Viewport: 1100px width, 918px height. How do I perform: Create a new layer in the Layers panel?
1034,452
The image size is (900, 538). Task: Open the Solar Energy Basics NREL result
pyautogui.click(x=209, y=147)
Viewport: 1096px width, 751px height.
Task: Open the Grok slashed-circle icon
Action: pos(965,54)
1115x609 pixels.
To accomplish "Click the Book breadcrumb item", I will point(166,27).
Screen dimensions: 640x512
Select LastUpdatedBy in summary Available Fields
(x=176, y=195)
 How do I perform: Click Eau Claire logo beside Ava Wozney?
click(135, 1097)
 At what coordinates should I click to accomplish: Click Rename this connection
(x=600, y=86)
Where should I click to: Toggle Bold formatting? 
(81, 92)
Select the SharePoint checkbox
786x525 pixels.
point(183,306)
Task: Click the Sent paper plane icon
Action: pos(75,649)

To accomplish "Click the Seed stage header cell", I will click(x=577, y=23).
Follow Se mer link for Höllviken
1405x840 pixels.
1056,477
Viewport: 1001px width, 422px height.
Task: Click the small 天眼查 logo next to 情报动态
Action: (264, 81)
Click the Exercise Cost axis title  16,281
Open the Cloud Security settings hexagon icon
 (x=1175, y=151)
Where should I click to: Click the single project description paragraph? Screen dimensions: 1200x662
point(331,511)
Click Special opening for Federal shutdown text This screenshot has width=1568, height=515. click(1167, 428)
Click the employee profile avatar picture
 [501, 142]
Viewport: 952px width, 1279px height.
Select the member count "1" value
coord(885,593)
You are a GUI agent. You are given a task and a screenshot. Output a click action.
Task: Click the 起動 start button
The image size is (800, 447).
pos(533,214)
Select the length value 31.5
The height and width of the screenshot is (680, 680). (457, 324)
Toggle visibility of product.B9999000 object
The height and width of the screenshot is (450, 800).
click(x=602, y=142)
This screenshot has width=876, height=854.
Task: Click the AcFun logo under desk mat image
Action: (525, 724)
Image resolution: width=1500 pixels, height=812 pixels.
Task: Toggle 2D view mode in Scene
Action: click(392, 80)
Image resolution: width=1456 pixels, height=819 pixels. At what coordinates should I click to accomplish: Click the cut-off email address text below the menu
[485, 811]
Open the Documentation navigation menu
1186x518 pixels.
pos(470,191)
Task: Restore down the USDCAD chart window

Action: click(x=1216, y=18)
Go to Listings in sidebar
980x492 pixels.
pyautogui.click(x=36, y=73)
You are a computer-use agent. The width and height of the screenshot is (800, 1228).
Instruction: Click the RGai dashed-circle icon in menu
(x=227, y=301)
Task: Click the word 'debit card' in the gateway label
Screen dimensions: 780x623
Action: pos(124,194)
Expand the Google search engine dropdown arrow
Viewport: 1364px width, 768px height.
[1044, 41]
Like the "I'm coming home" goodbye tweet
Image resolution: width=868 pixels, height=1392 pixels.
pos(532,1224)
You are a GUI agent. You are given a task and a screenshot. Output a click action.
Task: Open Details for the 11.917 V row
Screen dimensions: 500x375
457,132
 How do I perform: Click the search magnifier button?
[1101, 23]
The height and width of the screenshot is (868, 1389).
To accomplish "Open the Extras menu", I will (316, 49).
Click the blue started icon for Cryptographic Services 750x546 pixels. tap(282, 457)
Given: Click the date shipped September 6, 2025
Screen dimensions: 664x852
++++
The line containing "Task: Click the 起動 start button" and every line after it, through the last one above, should be written out word for word.

Task: Click the 起動 start button
The image size is (800, 447).
pos(533,214)
Select the length value 31.5
The height and width of the screenshot is (680, 680). (457, 324)
Toggle visibility of product.B9999000 object
The height and width of the screenshot is (450, 800).
click(x=602, y=142)
This screenshot has width=876, height=854.
Task: Click the AcFun logo under desk mat image
Action: (525, 724)
Image resolution: width=1500 pixels, height=812 pixels.
Task: Toggle 2D view mode in Scene
Action: click(392, 80)
Image resolution: width=1456 pixels, height=819 pixels. At what coordinates should I click to accomplish: Click the cut-off email address text below the menu
[485, 811]
Open the Documentation navigation menu
1186x518 pixels.
pos(470,191)
Task: Restore down the USDCAD chart window

Action: click(x=1216, y=18)
Go to Listings in sidebar
980x492 pixels.
pyautogui.click(x=36, y=73)
You are a computer-use agent. The width and height of the screenshot is (800, 1228).
Instruction: Click the RGai dashed-circle icon in menu
(x=227, y=301)
Task: Click the word 'debit card' in the gateway label
Screen dimensions: 780x623
Action: pos(124,194)
Expand the Google search engine dropdown arrow
Viewport: 1364px width, 768px height.
[1044, 41]
Like the "I'm coming home" goodbye tweet
Image resolution: width=868 pixels, height=1392 pixels.
pos(532,1224)
You are a GUI agent. You are given a task and a screenshot. Output a click action.
Task: Open Details for the 11.917 V row
Screen dimensions: 500x375
457,132
 How do I perform: Click the search magnifier button?
[1101, 23]
The height and width of the screenshot is (868, 1389).
To accomplish "Open the Extras menu", I will (316, 49).
Click the blue started icon for Cryptographic Services 750x546 pixels. tap(282, 457)
Given: Click the date shipped September 6, 2025
Screen dimensions: 664x852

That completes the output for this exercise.